Problem details
Rewrite the lines of the items below as a numbered list. Skip blank lines and leave the pictures out.

(Text and element pointing records)
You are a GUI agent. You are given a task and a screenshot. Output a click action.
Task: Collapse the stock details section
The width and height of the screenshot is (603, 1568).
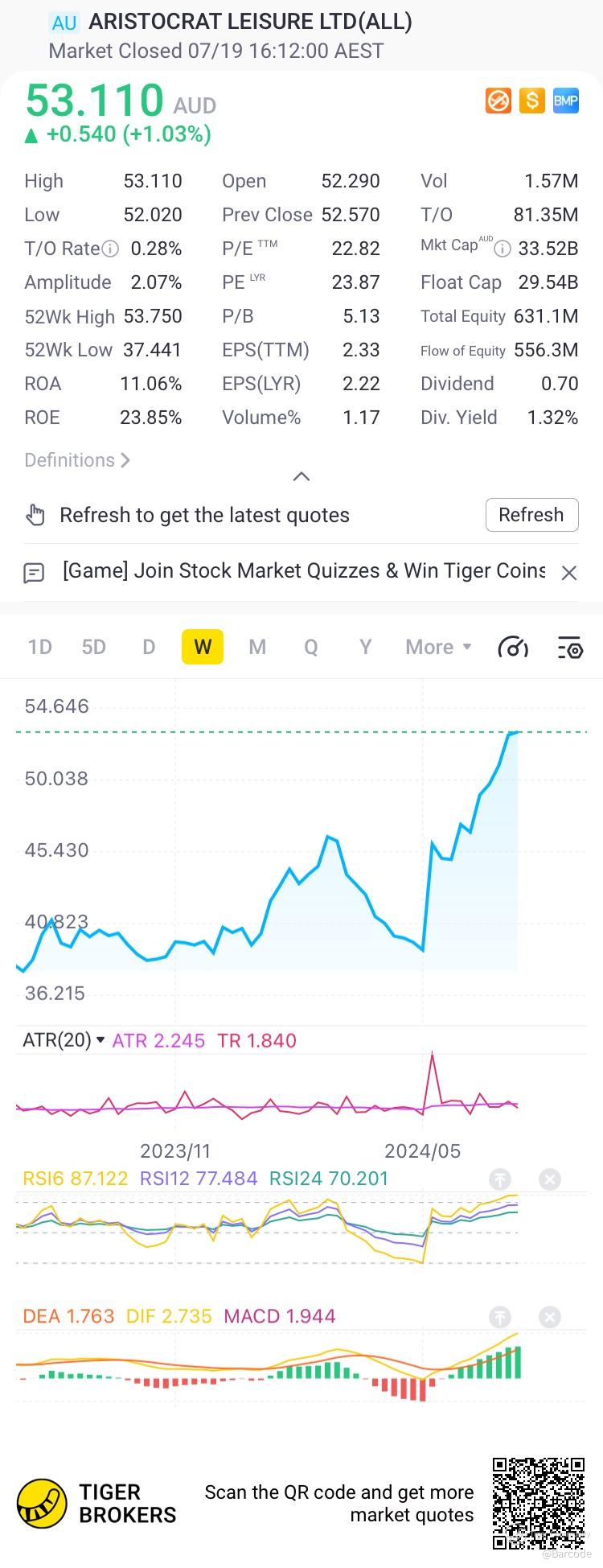pos(302,476)
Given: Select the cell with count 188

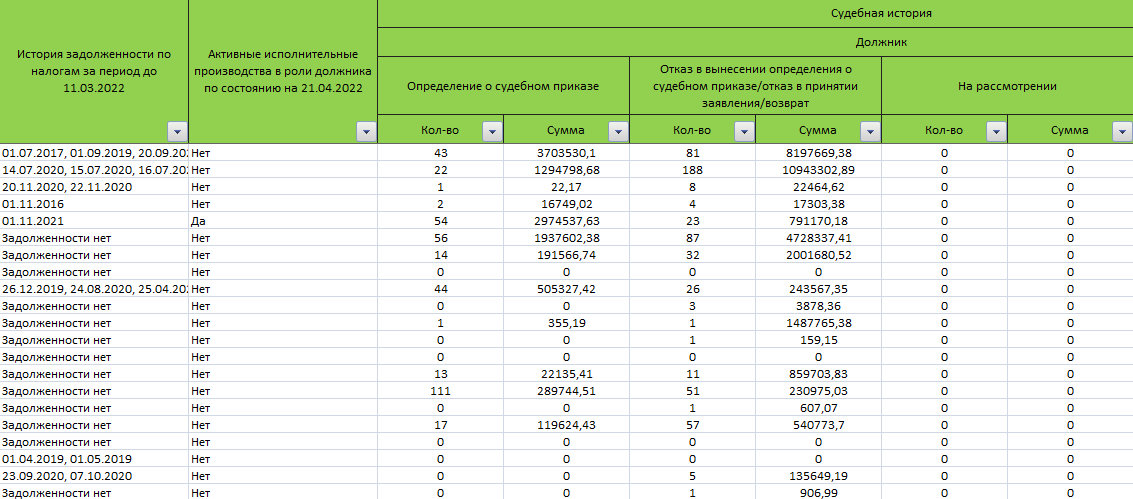Looking at the screenshot, I should click(692, 170).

Answer to this task
1. You are a GUI agent. You are given a task and a screenshot. Output a click action.
2. Task: Collapse the stock details section
3. The width and height of the screenshot is (603, 1568).
4. pos(302,476)
5. Given: Select the cell with count 188
6. Looking at the screenshot, I should click(692, 170).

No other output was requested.